L'arrivée de 200 gardes mobiles, à 3h00 du matin, pour réquisitionner illégalement les salariés grévistes de la raffinerie de Grandpuits, par le préfet de Seine-et-Marne, n'a pu s'organiser qu'avec l'accord du président du groupe M. Christophe de Margerie.
La CGT le tient pour principal responsable de la violente charge policière contre nos camarades de Grandpuits (3 blessés). Une fois n'est pas coutume : c'était le même corps de gendarmerie présent, à l'intérieur de la tour TOTAL, le 8 mars dernier, et qui a réprimé nos camarades de Flandres.
La réforme des retraites, comme celle de l'assurance-maladie, ne repose que sur des choix politiques, et du type de société que l'on veut construire. La question de fond pour la CGT, c'est bien la question du financement de la protection sociale dans son ensemble.
Que ce soit sur l'emploi à travers le développement industriel, ou sur les politiques de rémunération, Total, comme l'ensemble du patronat, est entièrement responsable du déficit actuel des régimes de retraite et de sécurité sociale : « casse industrielle, restructurations, réductions d'effectifs, stock-options, actions gratuites, intéressement-participation, abondements divers et variés versés au détriment des salaires, heures supplémentaires défiscalisées et désocialisées, etc.
« Notre modèle social n'est financé que par l'emploi et les salaires »
Contrairement à ce que certains colportent, aucune heure de grève ne sera payée par Total et la CGT, et les salariés en grève en font un point d'honneur. La solidarité financière, syndicale, citoyenne et même européenne qui continue de s'exprimer dans ce mouvement est
exceptionnelle. Cette solidarité porte un formidable espoir de construire une société plus juste plus humaine et fraternelle par la satisfaction des revendications.

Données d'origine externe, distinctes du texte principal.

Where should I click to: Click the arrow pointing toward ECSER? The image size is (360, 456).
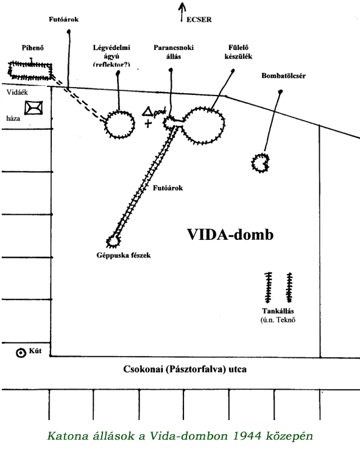point(182,12)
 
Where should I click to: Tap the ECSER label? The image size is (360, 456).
point(199,19)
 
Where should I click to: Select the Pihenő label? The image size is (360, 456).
point(33,47)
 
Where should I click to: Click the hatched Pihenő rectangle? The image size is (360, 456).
point(30,63)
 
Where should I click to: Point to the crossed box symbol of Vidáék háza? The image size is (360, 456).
point(34,108)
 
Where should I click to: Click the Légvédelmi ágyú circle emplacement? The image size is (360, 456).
point(105,124)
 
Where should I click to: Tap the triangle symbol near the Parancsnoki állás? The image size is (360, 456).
point(147,111)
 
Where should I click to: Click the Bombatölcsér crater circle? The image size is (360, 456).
point(252,163)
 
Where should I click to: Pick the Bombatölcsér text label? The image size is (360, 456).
point(283,76)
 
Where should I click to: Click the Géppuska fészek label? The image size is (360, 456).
point(124,255)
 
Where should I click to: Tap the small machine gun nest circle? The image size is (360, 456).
point(108,241)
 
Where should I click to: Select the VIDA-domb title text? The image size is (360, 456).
point(230,234)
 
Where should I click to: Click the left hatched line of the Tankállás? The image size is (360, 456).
point(269,287)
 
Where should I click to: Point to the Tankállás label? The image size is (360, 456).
point(278,311)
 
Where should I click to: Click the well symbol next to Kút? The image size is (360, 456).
point(21,353)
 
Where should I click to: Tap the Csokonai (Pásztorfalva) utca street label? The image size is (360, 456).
point(185,369)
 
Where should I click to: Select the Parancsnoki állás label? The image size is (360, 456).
point(174,52)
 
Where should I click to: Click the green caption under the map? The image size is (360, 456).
point(180,436)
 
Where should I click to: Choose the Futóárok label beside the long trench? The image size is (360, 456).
point(168,188)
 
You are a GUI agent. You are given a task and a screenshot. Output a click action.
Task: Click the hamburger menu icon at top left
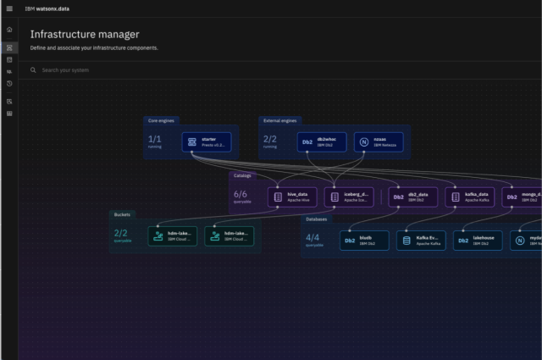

Jour et nuit sur les piquets de grève, dans l'ensemble de nos sites, des hommes et des femmes, de tous horizons, du public et du privé, sont venus apporter cafés, repas, collectes, messages de soutien ou tout simplement de la chaleur humaine. Certains n'hésitant pas à passer la nuit avec nous. Au nom des salariés en grève : qu'ils en soient remerciés.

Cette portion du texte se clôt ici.